This trend explores how IT can deal with the business pushing them to deliver things really fast, while at the same time we're trying to follow a strict process.
"We don't like to do stupid things for the right reasons, we don't want to mess everything else up in order to be fast, but demand for an agile IT environment is increasing across the board and we don't have the skills to cater to it, so it's a huge problem," says Cappuccio.
Now there's a new term called 'bimodal', which came out of the DevOps world. The idea of bimodal IT is that nowadays to develop an application, we need to get it out there as fast as possible, and it if fails, we'll fix it as we go.
Historically, IT is designed around the idea that protecting the business is paramount. If critical applications go down, the business starts losing money, so processes and controls are in place that makes operations slower but safer.
"Nowadays, to enable the business we've got to do deadlocks, we've got to do fast development, we've got to put in change as quickly as possible, which is totally contradictory to the first objective — and that's bimodal," says Cappuccio.
So mode one is the old way and mode two is the new way. Mode one is all about reliability, planning, control and change management. Mode two is the opposite, it's all about agility.
"Go for it; fail. Failure's good because you learn from failure. Don't do the same thing twice but learn from that failure and move on. It's all about revenue, customer experience, and reputation," says Cappuccio.
Most companies look at this and ask, how do we get everything to mode two? The reality is, you've got to do both, depending on different application types or business goals. It is a cultural shift that has to be absorbed into your existing culture, rather than replacing it.

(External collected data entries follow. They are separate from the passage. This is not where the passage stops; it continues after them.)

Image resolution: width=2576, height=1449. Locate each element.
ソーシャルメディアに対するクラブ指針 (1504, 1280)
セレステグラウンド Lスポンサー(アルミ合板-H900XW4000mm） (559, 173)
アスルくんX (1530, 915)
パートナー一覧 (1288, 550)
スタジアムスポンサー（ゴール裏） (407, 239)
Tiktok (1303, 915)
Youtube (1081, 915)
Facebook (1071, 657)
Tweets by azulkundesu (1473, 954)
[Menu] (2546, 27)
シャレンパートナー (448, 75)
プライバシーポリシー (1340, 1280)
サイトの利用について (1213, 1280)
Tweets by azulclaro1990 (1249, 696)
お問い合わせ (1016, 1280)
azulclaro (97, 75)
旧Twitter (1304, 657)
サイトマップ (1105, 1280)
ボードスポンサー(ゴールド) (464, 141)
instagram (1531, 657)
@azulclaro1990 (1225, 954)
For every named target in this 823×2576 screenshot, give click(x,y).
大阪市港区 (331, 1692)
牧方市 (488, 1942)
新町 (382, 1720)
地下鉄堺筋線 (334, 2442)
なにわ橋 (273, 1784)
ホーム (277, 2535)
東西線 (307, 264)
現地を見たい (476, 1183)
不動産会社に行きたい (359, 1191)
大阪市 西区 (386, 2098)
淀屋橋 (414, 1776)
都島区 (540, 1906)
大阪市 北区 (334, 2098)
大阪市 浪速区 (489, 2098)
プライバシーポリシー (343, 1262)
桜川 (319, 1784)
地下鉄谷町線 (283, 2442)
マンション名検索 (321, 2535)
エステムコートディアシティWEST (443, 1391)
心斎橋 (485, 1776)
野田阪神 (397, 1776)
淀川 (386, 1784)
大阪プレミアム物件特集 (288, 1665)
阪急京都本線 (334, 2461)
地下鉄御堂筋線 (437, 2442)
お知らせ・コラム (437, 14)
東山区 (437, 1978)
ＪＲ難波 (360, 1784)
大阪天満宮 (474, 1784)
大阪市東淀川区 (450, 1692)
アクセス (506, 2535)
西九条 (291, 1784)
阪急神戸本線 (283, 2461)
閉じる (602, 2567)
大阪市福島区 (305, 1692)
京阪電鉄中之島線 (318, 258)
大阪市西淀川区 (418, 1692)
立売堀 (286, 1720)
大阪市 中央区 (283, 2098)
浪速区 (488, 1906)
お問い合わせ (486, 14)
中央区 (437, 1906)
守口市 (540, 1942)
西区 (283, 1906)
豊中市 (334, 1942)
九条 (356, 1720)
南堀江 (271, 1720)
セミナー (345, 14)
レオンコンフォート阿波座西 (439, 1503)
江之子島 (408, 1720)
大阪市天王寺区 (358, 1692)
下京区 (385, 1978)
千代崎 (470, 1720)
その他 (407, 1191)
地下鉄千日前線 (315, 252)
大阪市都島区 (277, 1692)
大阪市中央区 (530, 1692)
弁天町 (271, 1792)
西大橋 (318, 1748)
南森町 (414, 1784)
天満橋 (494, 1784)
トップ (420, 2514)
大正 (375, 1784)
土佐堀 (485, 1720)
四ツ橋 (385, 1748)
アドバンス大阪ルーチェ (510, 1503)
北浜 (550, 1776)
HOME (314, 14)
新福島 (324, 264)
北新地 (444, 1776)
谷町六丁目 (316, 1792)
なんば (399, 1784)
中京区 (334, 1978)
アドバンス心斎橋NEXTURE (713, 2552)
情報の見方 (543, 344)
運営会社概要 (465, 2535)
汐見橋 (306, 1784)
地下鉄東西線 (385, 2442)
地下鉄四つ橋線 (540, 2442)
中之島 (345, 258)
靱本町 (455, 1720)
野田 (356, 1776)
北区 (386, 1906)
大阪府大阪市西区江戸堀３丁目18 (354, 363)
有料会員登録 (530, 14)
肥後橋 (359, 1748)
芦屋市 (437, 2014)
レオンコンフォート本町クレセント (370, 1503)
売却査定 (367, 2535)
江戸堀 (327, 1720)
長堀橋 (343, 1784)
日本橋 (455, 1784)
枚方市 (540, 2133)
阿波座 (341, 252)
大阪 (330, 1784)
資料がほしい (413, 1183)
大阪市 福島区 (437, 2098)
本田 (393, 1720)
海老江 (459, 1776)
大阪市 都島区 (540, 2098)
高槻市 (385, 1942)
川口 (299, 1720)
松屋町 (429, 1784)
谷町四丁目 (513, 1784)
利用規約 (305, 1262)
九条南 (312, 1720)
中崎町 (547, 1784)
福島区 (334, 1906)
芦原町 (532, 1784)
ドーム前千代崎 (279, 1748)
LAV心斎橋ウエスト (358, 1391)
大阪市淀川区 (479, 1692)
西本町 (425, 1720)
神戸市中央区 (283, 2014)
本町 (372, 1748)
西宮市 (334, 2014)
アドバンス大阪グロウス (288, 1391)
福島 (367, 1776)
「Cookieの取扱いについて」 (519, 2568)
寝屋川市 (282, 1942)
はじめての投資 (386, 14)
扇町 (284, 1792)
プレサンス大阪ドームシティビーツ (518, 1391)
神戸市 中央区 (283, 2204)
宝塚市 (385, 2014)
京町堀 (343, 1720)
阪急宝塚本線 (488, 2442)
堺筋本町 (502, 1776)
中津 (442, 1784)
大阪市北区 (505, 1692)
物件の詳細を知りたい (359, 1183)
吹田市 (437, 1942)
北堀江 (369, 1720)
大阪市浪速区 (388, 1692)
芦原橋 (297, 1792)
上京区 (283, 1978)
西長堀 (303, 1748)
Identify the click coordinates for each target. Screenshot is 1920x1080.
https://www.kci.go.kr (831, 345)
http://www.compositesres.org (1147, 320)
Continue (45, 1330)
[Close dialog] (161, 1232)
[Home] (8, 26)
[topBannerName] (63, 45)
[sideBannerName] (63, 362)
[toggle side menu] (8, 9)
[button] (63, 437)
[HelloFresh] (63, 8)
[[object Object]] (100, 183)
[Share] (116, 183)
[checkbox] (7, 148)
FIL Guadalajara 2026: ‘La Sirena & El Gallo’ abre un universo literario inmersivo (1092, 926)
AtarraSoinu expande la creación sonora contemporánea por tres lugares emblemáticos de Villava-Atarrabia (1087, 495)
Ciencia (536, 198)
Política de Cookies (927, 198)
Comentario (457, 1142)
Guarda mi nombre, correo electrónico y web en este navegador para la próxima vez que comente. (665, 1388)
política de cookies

Another problem with bimodal IT, according to Cappuccio, is that the people who only work one side — the IT traditionalists — actually want to be working in mode two because it looks like more fun.
"They're both important, so we need to find a way to incentivise people to do mode one or jump back and forth between both."
Scarcity of IT skills
This is getting worse and worse, according to Cappuccio, and not because there aren't people out there to hire, but because the complexity of IT is becoming so great that finding people who already understand everything is a major challenge for shops.
"It's not that we don't have smart people, we do. The problem is in many organisations we've got people organised in vertical stacks where they're very good at what they do and they're incentivised to be good at what they do.